Spent what felt like a dumb amount of time looking at money stuff at the start of the year, summing up what we spent in 2024 and on what, and making what basically everyone calls a “budget” for 2025.
Boy do I hate that word.
I want to say upfront that I operate from a position of privilege: we have enough, and we don’t have our backs pinned against the wall by crushing debt or other financial obligations. Given that, sometimes I wonder if it’s a waste-of-time data entry job I’ve assigned myself, categorizing our every expenditure–over 2,000 in 2024. Does it really matter I bought some fruit at the market in June for $8.48?
I recognized a large part of this effort is anxiety-driven. Are we okay? Do we really have enough? Should we have or save more? Did someone steal our credit card and go on a Vegas bender? What unexpected expenses hit us in the face this year? How can I guard against getting maimed again in the future?

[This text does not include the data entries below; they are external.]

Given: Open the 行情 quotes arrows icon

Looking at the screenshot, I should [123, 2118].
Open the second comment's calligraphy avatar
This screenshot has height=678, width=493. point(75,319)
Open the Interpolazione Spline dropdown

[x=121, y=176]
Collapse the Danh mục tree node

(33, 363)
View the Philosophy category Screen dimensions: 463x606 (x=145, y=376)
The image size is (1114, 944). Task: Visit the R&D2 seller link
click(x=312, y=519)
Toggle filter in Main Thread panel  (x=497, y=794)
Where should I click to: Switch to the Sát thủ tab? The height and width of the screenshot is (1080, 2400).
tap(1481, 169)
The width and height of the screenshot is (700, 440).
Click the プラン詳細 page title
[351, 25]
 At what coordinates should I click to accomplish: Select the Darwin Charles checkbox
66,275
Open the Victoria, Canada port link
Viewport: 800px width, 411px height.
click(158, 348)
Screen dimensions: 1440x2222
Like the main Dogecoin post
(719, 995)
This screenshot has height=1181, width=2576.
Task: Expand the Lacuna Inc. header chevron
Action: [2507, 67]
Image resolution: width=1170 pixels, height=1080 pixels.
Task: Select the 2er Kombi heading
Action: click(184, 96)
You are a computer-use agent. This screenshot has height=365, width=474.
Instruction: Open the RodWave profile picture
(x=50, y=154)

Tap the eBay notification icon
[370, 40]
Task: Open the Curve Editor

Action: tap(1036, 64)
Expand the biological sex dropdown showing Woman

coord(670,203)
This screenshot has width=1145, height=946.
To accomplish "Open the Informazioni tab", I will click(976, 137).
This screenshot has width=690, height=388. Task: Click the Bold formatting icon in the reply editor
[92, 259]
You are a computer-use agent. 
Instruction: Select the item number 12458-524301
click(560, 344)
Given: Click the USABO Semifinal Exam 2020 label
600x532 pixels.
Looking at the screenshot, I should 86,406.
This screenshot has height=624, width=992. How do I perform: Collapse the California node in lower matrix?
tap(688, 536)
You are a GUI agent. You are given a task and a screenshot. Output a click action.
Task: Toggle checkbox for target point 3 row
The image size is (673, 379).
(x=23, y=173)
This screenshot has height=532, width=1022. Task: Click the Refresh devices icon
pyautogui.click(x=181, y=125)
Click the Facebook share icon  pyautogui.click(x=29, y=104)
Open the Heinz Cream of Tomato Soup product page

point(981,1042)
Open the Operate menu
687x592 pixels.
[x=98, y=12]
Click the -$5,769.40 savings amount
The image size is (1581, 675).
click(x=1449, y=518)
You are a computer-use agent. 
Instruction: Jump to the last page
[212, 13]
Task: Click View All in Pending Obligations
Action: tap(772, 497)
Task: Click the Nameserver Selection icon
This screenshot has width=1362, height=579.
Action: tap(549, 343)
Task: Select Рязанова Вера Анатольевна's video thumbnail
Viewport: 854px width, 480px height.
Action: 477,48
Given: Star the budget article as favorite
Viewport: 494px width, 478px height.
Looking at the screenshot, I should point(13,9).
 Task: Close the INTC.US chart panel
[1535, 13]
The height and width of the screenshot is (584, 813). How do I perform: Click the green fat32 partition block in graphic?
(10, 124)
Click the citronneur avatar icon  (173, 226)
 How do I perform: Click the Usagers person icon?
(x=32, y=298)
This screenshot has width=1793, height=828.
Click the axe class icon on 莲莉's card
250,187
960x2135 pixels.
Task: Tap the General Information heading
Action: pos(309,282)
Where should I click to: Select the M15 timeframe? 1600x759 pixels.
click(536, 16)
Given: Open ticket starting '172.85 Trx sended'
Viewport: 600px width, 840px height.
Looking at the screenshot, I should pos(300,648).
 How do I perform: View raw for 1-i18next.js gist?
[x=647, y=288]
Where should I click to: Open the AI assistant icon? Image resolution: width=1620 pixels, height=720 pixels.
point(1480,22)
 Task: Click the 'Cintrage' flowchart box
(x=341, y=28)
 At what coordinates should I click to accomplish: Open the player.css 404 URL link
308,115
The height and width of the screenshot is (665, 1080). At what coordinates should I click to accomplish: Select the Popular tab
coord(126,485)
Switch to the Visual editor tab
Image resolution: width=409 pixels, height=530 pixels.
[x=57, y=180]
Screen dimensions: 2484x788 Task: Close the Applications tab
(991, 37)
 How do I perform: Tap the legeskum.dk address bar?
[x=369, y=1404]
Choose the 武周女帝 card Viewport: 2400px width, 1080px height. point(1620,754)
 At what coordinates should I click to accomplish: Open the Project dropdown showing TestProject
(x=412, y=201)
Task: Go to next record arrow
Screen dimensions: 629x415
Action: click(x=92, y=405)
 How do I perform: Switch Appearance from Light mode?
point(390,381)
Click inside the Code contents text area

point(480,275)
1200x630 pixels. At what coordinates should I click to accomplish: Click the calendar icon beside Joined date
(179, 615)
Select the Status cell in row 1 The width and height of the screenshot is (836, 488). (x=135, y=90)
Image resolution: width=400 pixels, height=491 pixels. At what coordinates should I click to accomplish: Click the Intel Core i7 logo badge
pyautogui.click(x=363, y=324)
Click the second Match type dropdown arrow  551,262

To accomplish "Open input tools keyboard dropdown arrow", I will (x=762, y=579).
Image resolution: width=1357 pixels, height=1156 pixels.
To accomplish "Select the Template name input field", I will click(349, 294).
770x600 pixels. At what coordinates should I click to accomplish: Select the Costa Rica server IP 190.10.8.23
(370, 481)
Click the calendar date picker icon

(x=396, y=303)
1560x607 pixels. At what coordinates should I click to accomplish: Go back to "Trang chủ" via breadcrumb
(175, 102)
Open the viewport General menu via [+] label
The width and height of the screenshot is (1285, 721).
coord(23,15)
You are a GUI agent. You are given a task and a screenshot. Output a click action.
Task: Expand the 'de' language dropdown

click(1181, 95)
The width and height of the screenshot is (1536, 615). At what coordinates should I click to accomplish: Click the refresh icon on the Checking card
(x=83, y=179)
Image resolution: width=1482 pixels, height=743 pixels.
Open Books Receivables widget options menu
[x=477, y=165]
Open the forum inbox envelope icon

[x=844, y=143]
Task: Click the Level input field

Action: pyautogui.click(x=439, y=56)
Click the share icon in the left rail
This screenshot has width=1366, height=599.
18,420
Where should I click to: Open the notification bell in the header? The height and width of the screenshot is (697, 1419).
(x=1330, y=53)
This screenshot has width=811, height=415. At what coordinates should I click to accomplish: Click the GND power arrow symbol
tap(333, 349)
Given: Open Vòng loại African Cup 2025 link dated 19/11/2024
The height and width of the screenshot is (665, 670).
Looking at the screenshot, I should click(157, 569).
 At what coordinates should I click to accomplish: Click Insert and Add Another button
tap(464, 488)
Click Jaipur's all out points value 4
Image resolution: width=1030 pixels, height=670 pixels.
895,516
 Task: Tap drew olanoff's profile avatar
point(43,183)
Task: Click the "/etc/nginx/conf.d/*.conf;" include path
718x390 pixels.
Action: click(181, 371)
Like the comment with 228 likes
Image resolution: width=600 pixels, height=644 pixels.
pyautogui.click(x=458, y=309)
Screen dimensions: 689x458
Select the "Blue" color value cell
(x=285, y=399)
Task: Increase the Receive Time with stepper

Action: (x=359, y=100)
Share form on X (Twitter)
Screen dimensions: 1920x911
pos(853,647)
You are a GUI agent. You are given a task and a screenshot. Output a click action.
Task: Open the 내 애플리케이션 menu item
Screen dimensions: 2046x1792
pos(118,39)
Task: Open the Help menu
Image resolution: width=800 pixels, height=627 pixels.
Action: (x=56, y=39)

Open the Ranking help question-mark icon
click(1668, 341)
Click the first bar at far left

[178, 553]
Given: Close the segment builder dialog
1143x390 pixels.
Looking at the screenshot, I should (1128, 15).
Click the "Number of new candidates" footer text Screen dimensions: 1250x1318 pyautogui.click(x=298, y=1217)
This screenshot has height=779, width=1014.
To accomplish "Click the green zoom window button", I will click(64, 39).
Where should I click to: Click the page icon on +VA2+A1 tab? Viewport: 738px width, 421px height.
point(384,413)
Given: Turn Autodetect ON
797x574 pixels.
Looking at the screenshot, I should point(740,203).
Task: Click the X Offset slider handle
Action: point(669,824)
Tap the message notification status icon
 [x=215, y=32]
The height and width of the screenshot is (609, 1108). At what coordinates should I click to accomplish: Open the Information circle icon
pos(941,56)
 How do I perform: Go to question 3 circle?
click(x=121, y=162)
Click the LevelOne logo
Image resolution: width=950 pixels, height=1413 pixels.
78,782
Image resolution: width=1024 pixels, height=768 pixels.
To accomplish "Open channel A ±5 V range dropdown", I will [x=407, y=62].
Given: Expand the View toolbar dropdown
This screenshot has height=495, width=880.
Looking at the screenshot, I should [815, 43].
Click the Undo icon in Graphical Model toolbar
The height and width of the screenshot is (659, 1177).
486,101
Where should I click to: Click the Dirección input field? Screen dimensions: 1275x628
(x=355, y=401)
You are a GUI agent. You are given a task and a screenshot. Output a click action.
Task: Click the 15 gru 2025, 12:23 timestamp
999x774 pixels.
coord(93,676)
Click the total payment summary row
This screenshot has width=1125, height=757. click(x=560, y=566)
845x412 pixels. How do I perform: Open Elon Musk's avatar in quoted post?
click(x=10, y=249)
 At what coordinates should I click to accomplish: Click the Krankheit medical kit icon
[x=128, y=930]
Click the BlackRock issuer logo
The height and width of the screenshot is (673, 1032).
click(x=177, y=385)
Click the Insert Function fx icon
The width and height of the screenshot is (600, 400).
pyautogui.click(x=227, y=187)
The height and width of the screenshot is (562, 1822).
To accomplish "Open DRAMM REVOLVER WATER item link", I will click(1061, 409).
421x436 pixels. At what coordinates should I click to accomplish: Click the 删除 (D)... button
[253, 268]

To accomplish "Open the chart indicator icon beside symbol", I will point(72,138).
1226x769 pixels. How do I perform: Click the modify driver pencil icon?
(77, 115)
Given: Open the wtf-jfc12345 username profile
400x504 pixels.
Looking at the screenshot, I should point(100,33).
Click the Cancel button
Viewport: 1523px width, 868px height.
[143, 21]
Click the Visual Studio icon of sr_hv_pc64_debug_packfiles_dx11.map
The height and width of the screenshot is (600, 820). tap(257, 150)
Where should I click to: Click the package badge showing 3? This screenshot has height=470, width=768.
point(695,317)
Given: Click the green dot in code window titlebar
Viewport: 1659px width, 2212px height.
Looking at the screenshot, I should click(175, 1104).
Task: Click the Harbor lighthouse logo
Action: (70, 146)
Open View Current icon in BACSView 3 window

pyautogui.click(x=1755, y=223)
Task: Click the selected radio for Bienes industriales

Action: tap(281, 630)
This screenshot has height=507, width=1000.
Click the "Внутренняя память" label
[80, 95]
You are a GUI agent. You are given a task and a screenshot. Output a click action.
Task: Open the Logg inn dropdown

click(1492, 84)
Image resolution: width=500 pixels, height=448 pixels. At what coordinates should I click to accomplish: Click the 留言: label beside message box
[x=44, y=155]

Above the anxiety, my higher self asks: Does the way we spend our money align with what’s important to us? There’s no way to know until we look at the numbers. An annual snapshot of aggregate spending tells you stories about your life choices that year. How much we spent on travel, how much of our food spending was delivery versus restaurants versus groceries versus fast food, how much maintaining our aging car costs.
Then, the stories inform this year’s plans. When to replace the car. Whether we want to visit that place again. What things we spent money on brought the most joy (and directing more money that way), and what things felt low-value for the dollar amount (and cutting back).
My inner contrarian was delighted by the name of Dana Miranda’s new book, You Don’t Need a Budget, because it flies in the face of an omnipresent, unquestioned piece of personal finance advice. I haven’t read the book yet, but I’m thrilled the new generation of personal finance writers are questioning the staid, aging schtick of people like Ramsey and Orman who mostly tell people they can’t afford things.
Once I got myself out of debt and making enough income to have room to breathe, I’ve chafed against the idea of sticking to a budget. Too rigid, too absolute. I don’t have enough money in the budget to do this thing, so I can’t do it.
I want my life to determine my spending, not the other way around.
So, even though I entered my informed guesses about what I think we’ll spend in 2025 into the section of Monarch labelled “budget,” it’s less a budget, and more a plan. And plans change.